Certains n’investissent pas à la bourse alléguant que le marché est truqué. D’autres spéculent à outrance, pressés de découvrir le prochain Microsoft ou Amazon. S’ils perdent leur mise, ils imputent leur insuccès à un marché soi-disant manipulé. Rarement à leur mauvais jugement ou à leur cupidité.


Conclusion : est-ce que les marchés boursiers sont truqués?

L’histoire des marchés révèle que, dans l’ensemble, les stocks prennent de la valeur bien plus souvent qu’ils n’en perdent.

Depuis 1925, la bourse américaine a eu un rendement positif (incluant dividendes) dans 75% de n’importe quelle période de 12 mois et dans 94% de n’importe quelle période de 10 ans (3). Au cours de ce quasi centenaire, le rendement annuel a été de 10,2% (4).

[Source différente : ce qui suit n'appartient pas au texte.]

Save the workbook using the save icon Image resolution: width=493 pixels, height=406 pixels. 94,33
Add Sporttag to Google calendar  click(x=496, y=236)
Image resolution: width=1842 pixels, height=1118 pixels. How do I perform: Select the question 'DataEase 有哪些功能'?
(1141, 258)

Avec de tels résultats, ajoutant que l’accès à l’information financière a été démocratisé avec internet et autres avancées technologiques au cours des 20 dernières années, qui dit que la bourse est truquée?

Oui, la bourse est truquée en faveur des investisseurs sérieux.


(1) La société Charles Schwab, pionnière du courtage à escompte, a lancé sa plate-forme… le 1er mai 1975 !
(2) Voir Les trois piliers de PORTEFEUILLE 101.
(3) I Do Believe That the Stock Market Is Rigged, Real Clear Markets, 12 février ‘21
(4) Dqydj.com


FAQ

 

Comment protéger son capital?

Le portefeuille doit être investi de façon à générer un rendement qui tienne compte de la période durant laquelle le capital ne sera pas entamé pour subvenir aux obligations financières de l’investisseur. Obtenir un rendement sur son capital est une façon de le protéger à long terme.

Les bourses sont-elles manipulées?

De nombreux organismes indépendants ont pour mission d’assurer l’application de normes régissant le commerce des valeurs mobilières, la conduite financière des sociétés membres avec pour objectif de protéger les investisseurs. L’intervention de ces organismes diminue grandement le risque que les bourses soient manipulées.

Comment obtenir de l’information financière fiable?

Les sociétés cotées en bourse doivent produire des états financiers vérifiés par des experts-comptables, de même que des informations financières obligatoires, soumises aux organismes de règlementation. La plupart de ces informations sont disponibles sur les sites web des entreprises; on peut considérer qu’elles sont fiables.